Practical, Systematic Fuzz Testing for Securing Scientific Software
Funding Agency: National Science Foundation under the Cybersecurity Innovation for Cyberinfrastructure (CICI) Transition to Cyberinfrastructure Resilience (TCR) program.
Award: $1,200,000
Dates: 01-OCT-2024 through 30-SEP-2027
Collaborative proposal with University of Utah
Dates: 01-OCT-2024 through 30-SEP-2027
Collaborative proposal with University of Utah
 
Unfortunately, the semantic gaps between conventional and scientific computing leaves fuzzing far less effective on scientific software: the lack of scalable, cross-language program analysis and instrumentation hinders the fuzzing of today’s complex, multi-language scientific applications; and worse yet, the intricate, highly-structured data formats expected by scientific software are seldom formalized, restricting the world’s most powerful fuzzers to testing only surface-level code. These asymmetries limit scientific software developers
from thoroughly vetting their code, and impede responsible vulnerability disclosure efforts for high-value targets like the PETSc and SciPy scientific APIs.
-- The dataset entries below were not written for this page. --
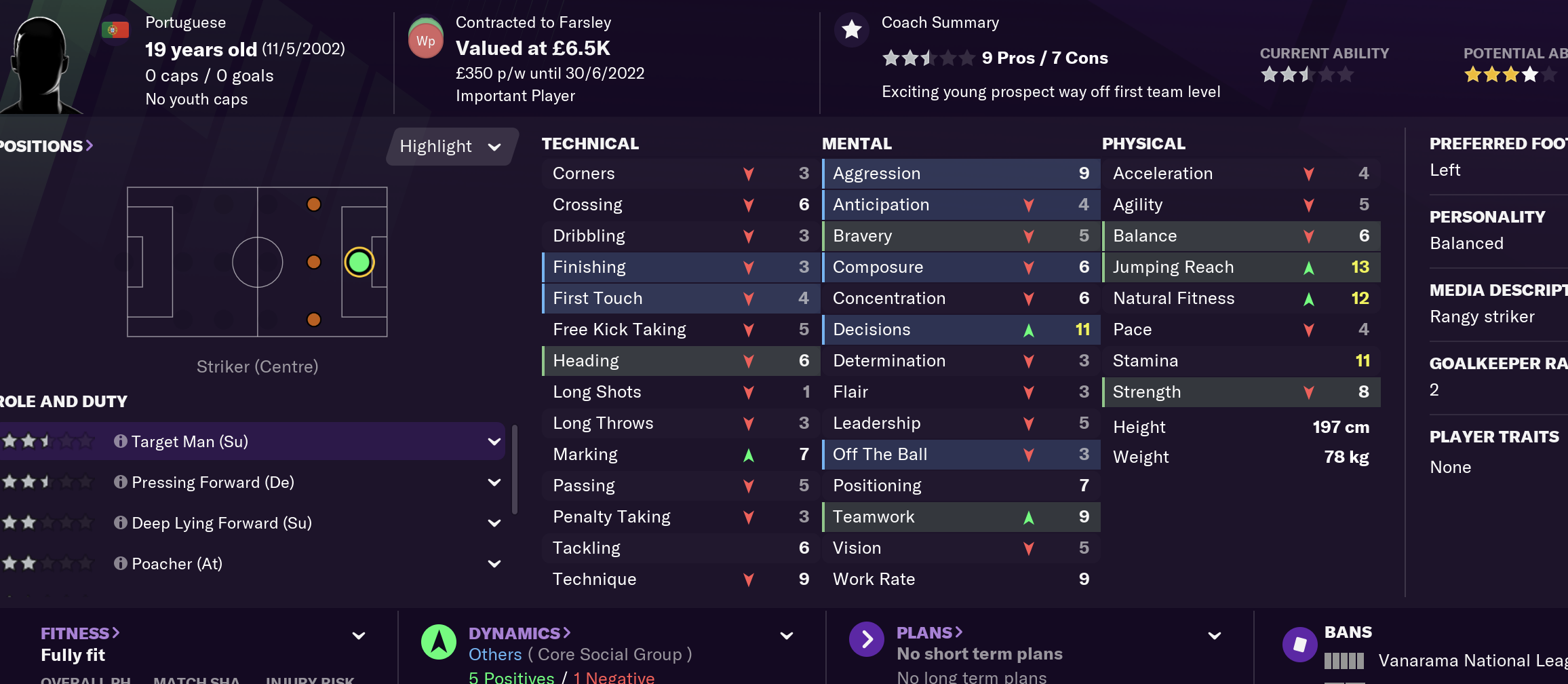Open the Highlight dropdown
1568x684 pixels.
tap(451, 147)
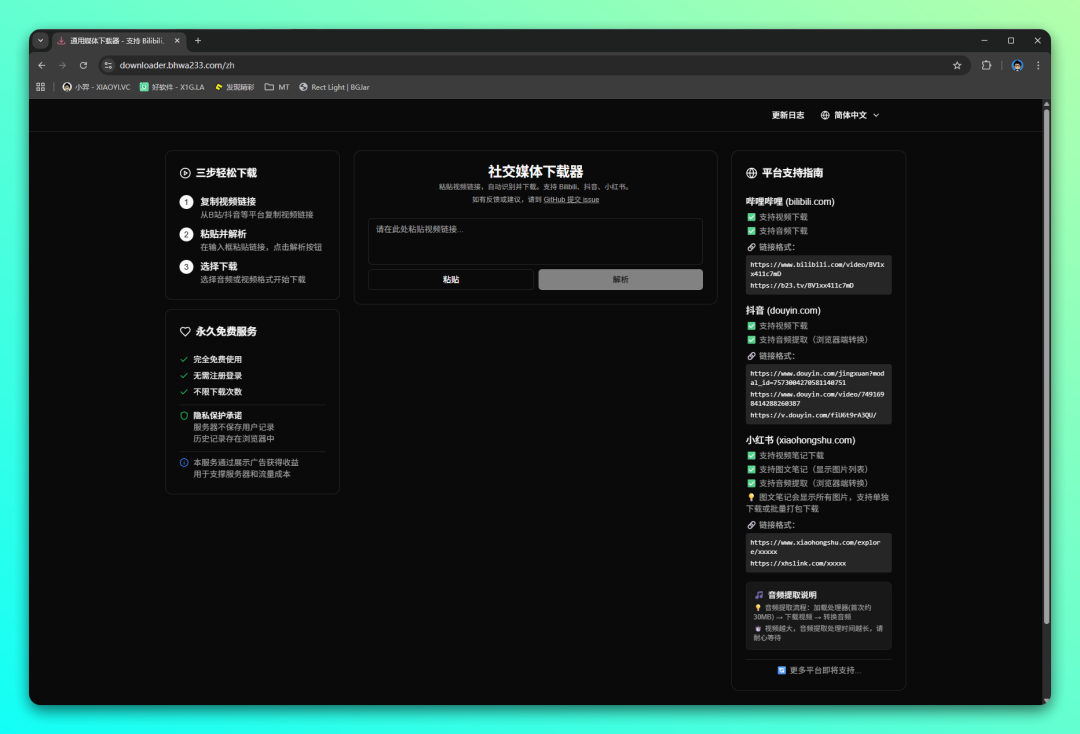This screenshot has width=1080, height=734.
Task: Click the site info icon beside URL
Action: pyautogui.click(x=108, y=65)
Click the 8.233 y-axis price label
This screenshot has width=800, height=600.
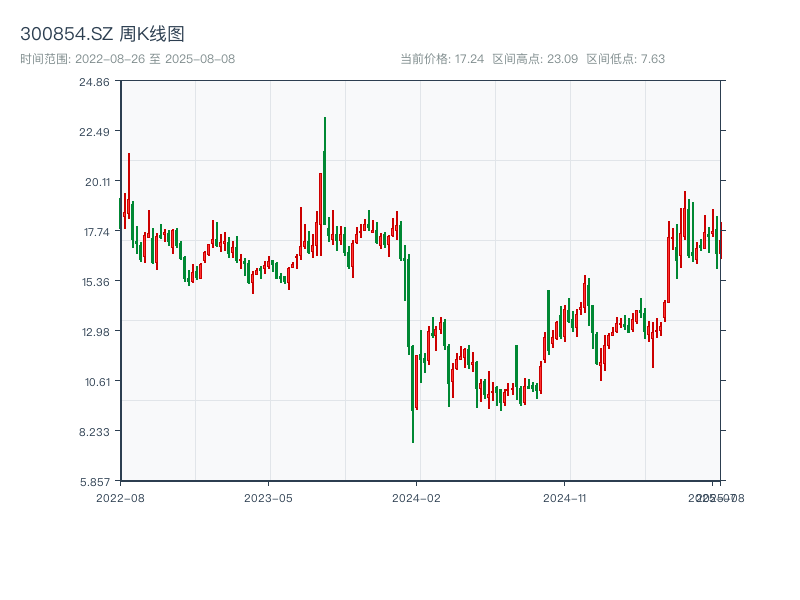click(95, 432)
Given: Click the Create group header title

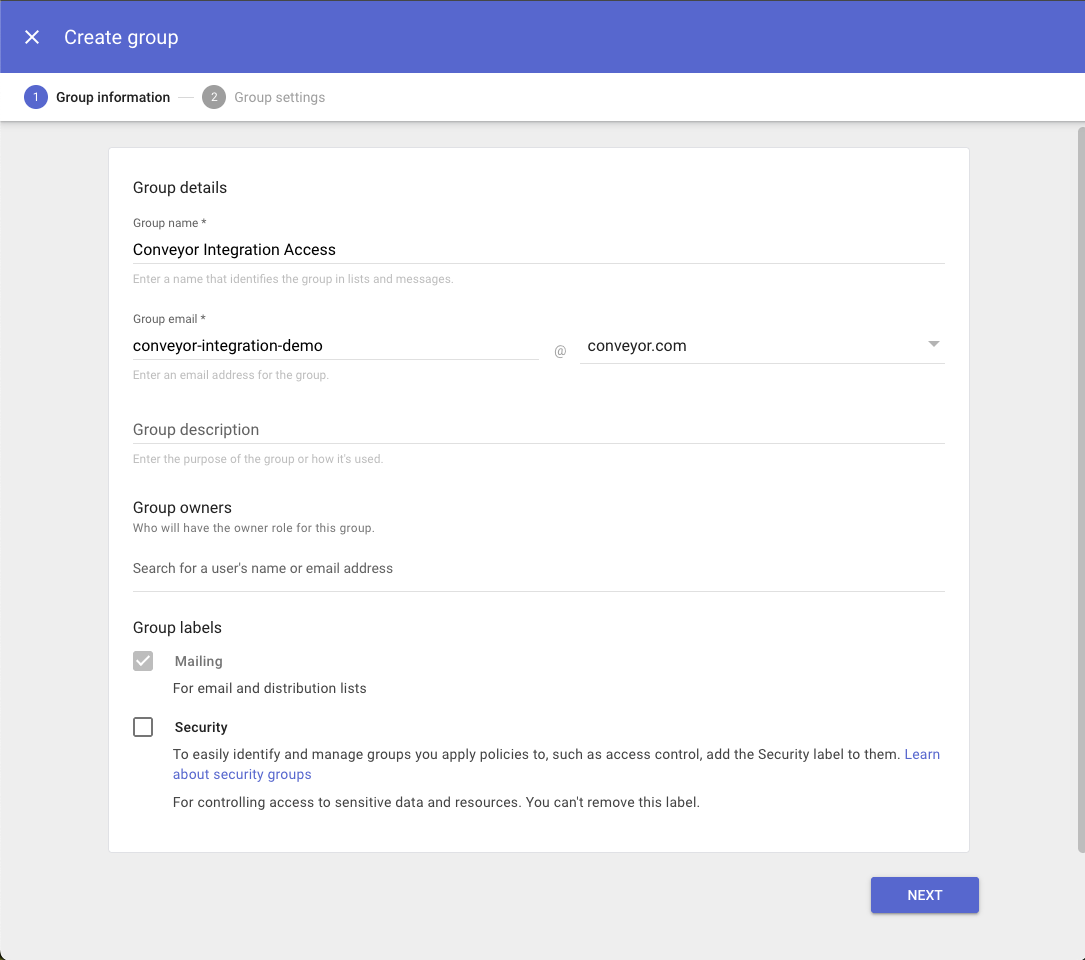Looking at the screenshot, I should pos(121,37).
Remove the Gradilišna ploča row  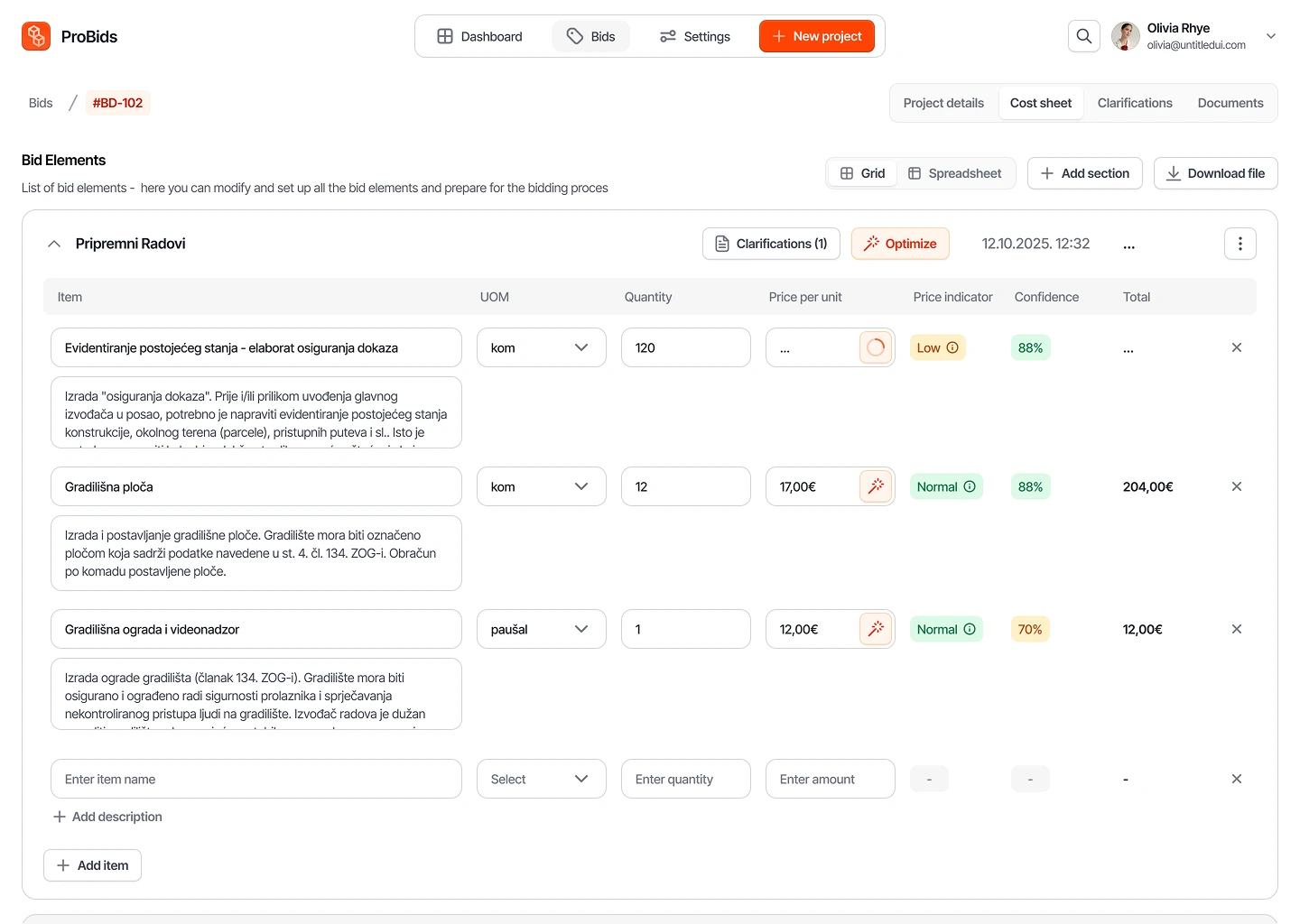tap(1237, 486)
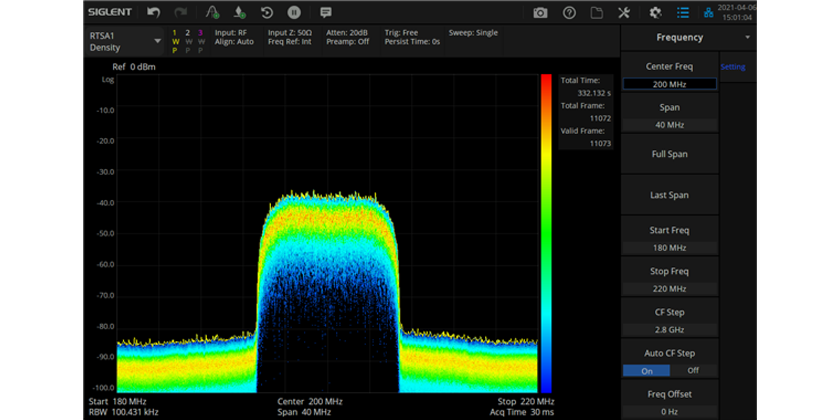
Task: Open the Setting tab
Action: click(733, 67)
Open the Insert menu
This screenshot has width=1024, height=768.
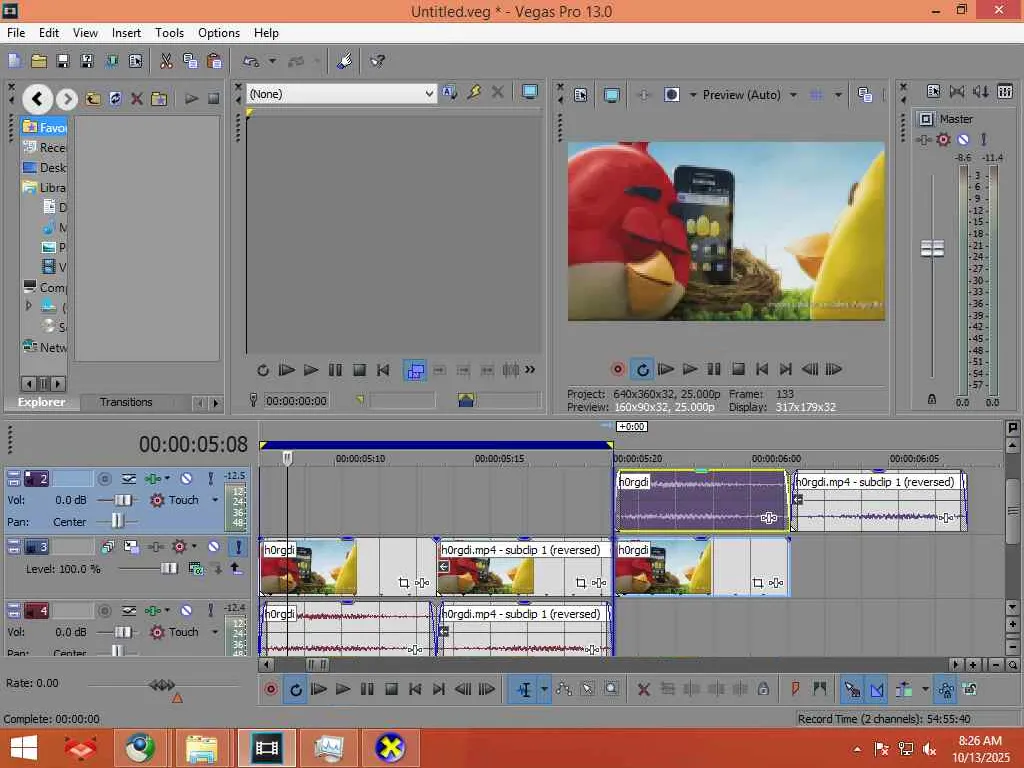click(126, 33)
Thus, combating the ever ever-increasing threat of cyber attacks targeting critical scientific cyberinfrastructure demands that high-performance, systematic fuzzing techniques be transitioned to today’s scientific software ecosystem.
This project will transition research in cybersecurity, software engineering, and systems to bring thorough, systematic vetting to scientific software:
- Cross-Language Instrumentation: We will adapt state-of-the-art code instrumentation platforms to enable effective feedback-guided fuzzing of software comprising multiple programming languages; as well as the tracking of cross-language program events toward accelerated vulnerability discovery.
- Automatic Interface Harnessing: We will introduce mutation testing for automating synthesis of fuzzing interfaces, injecting fuzzer-generated test data directly to programs’ core functionality; and integrate these systems within key software development platforms toward proactive pre-release security vetting.
- Input Specification Extraction: We will repurpose program analysis techniques for reconstructing the structure and semantics of scientific software’s complex input data formats; and redesign existing tooling to leverage these retrieved input specifications for thoroughly auditing scientific application code.